New York was using “a substantial portion” of its funding under that program to house migrants at the Roosevelt Hotel in New York City, Mr. Hamilton wrote to the court. He said FEMA believed, based on news reports, that a Venezuelan gang had taken over the hotel, using it as a “base of operations to plan a variety of crimes,” including gun and drug sales and sex trafficking.

Unless the court allowed FEMA to freeze its payments to New York under the migrant shelter program, the agency would “likely fund criminal activity.”

In his order Wednesday, Judge McConnell wrote that FEMA did not need his permission to halt payments to New York under the program. Nothing in his previous orders “prevents the defendants from continuing to use routine processes,” Judge McConnell wrote.
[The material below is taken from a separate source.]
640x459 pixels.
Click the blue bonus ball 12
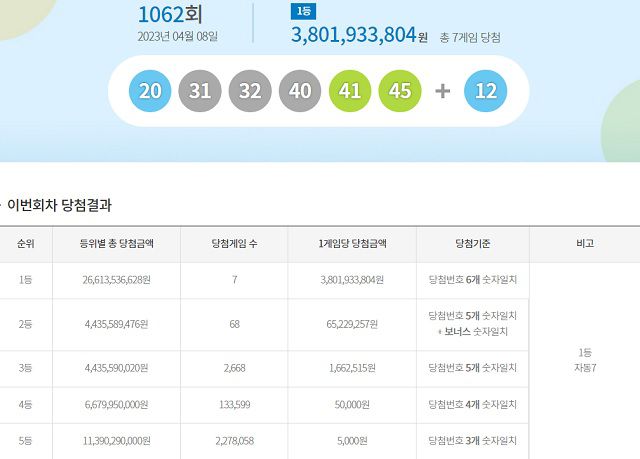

On Wednesday, FEMA went further than just freezing payments: The agency clawed back $80 million in federal funding from a New York City bank account, shocking local officials, who quickly questioned the legality of the move. City leaders said they noticed the missing money on Wednesday morning, with Mayor Eric Adams, a Democrat, saying that the city was exploring legal action to recoup the funds.

Last week, FEMA sent the $80 million to the city to cover some costs associated with city migrant shelters through the Shelter and Services Program that had been approved by Congress. But in a post on X, Kristi Noem, the homeland security secretary, described the federal funds clawed back as “payment that FEMA deep state activists unilaterally gave to N.Y.C. migrant hotels.”